Walory realizacji
Zacznijmy od truizmu, że nie mamy w Polsce tradycji filmowej i przedwojenne doświadczenia nie pozwoliły na stworzenie polskiego stylu twórczości filmowej. Z tego, dobrze znanego truizmu wyciągnąć możemy następujące wnioski: po pierwsze — do dziś dnia nie doceniamy roli rzemiosła w produkcji i nie zdajemy sobie sprawy z ogromu zagadnień, techniczno-produkcyjnych, jakle musi opanować reżyser, by stworzyć prawdziwe dzieło sztuki. Po drugie — ulegamy łatwo fałszywym złudzeniom, że wyobraźnia twórcza i fajerwerkowe wybuchy talentu mogą zastąpić rzetelne przygotowanie fachowe i długoletnią praktykę w zawodzie filmowym.
Te uwagi natury ogólnej nasuwają się nieodparcie, jako refleksja po obejrzeniu „Ulicy Granicznej". Oto film, którego wartość oparta jest na fundamentach doskonale go opanowania rzemiosła filmowego. W pewnym sensie film Forda jest utworem klasycznym, nie sili się bowiem na rewolucyjne eksperymenty formalne i nie imponuje widzowi błyskami nieoczekiwanych koncepcyj scenariuszowych czy realizatorskich. „Ulica Graniczna" jest prosta i czytelna. Nie ma w niej żadnych hermetycznie zamkniętych tajemnic, których by nie potrafił odcyfrować przeciętny widz, nie posiadający odpowiedniego estetycznego przygotowania. W tej prostocie czytelności tkwi zarówno siła przekonywająca filmu, jak i sprawdzian talentu jego twórcy.

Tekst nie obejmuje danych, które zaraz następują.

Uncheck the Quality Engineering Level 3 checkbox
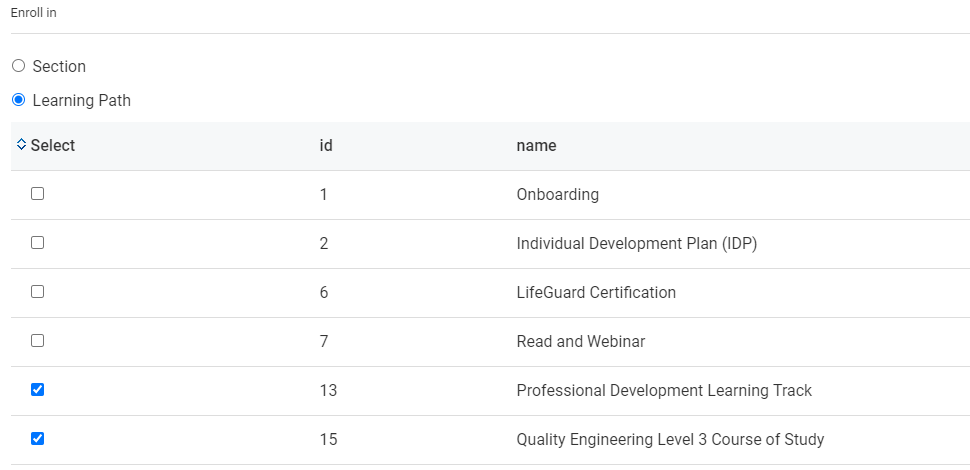Viewport: 970px width, 470px height. click(38, 439)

Rytm „Ulicy Granicznej" i narastanie konfliktów, aż do heroicznego finału powstania w ghetcie warszawskim, świadczą o doskonałym opanowaniu repertuaru środków artystycznych. Montaż pierwszej części — raczej powolny, podkreśla beztroską (pozornie) atmosferę warszawskiego podwórka w 1939 roku. Wybuch wojny wprowadza nowe elementy kontrastujące z wrześniową idyllą. Obserwujemy, jak przeistacza się świat bohaterów filmu — dzieci, i jak zostaje wciągnięty w orbitę tragicznych zagadnień, przygniatających ponad miarę młode pokolenie. Aleksander Ford doskonale prowadzi wielowątkową akcję, nie gubi aktorów dramatu, przechodząc bez chropowatości z jednego środowiska do drugiego i stwarzając coraz to pełniejszy i coraz to głębszy obraz warszawskiej okupacyjnej rzeczywistości.

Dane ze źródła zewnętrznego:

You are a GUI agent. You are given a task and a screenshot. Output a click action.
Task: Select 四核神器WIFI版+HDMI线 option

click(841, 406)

Dwa elementy istotne dla opowieści filmowej — bieg czasu i przemiany ludzkich charakterów, znalazły w „Ulicy Granicznej" właściwy wyraz. Film płynie gładko. To banalne określenie najlepiej charakteryzuje metodę twórczą reżysera. Widz z zainteresowaniem śledzi losy bohaterów, którzy na jego oczach przeżywają konflikty dramatyczne, błądzą i znajdują właściwą drogę. Są przy tym głęboko ludzcy i z wyjątkiem paru postaci drugoplanowych, nie mają cech szablonowych, lecz wyraźną indywidualność i interesującą sylwetkę psychiczną. W miarę zbliżania się filmu ku końcowi, rysunek postaci jest coraz wyraźniejszy i kiedy na ekranie ukazuje się słowo „koniec", żegnamy się z gromadką ludzi, którzy z przelotnych znajomych zmienili się w istoty bliskie, odmalowane przez realizatora z całą żarliwością i pasją twórczą — istoty z krwi i ciała.

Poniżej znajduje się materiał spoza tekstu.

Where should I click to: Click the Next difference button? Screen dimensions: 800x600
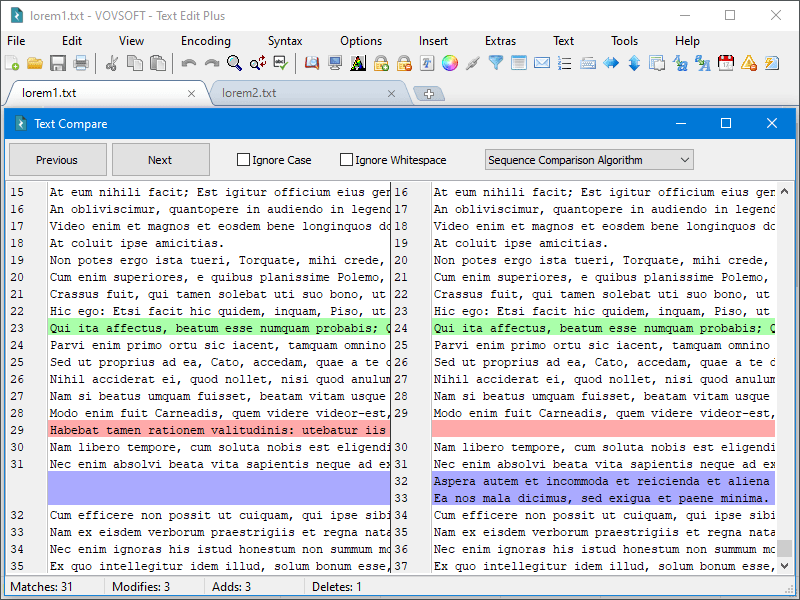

Aleksander Ford umie nie tylko mierzyć tempo filmu, znajdując właściwą równowagę między poszczególnymi scenami i harmonijne przejścia z jednego kompleksu scen do następnego, ale co ważniejsze, potrafi odpowiednio wygrać aktora, wydobywając z niego maksimum prawdy, gestu i słowa. Mały Dawidek (Złotnicki), stary Libermann (Godik), Bronek (Fijewski), Jadzia (Broniewska) — to doskonale kreacje aktorskie. Błędem natomiast jest powierzenie kilku drugoplanowych ról, rutynowanym aktorom, których sylwetki i specyficzny sposób gry, pozbawiają odtwarzane postaci pierwiastka szczerości. Innymi słowy — wielkie i znane nazwiska są tu raczej przeszkodą dla reżysera, a nie pomocą. Można mieć również pewne zastrzeżenia co do sposobu wypowiadania dialogu przez niektórych aktorów teatralnych.
Na zakończenie wreszcie kilka słów o oprawie plastycznej filmu. Jest ona technicznie bezbłędna, a sceny powstania nie ustępują najlepszym wzorom z filmów zagranicznych, czy to radzieckich czy nowej szkoły włoskiej — tyle jest w nich bowiem szczerego i dramatycznego realizmu. Nie można tego powiedzieć natomiast o świetnych, skądinąd, scenach w kanałach, które od strony wizualnej są przepoetyzowane i nie posiadają dostatecznego nastroju grozy. Światełka i cienie, błąkające się po wodzie i sklepieniu kanałów, są lekkim ukłonem w stronę formalnych efektów, zupełnie niepotrzebnie zakłócających właściwą atmosferę. Muzyka Romana Palestra dodaje „Ulicy Granicznej" wiele walorów emocjonalnych, pogłębia dramatyczną akcję i w scenach powstania stwarza wspaniale dźwiękowe tło dla heroicznej walki bojowników o wolność. I tu technicznie, jeśli chodzi o zgranie elementów słowa, muzyki i obrazu, „Ulica Graniczna" — jest wzorowa i bezbłędna.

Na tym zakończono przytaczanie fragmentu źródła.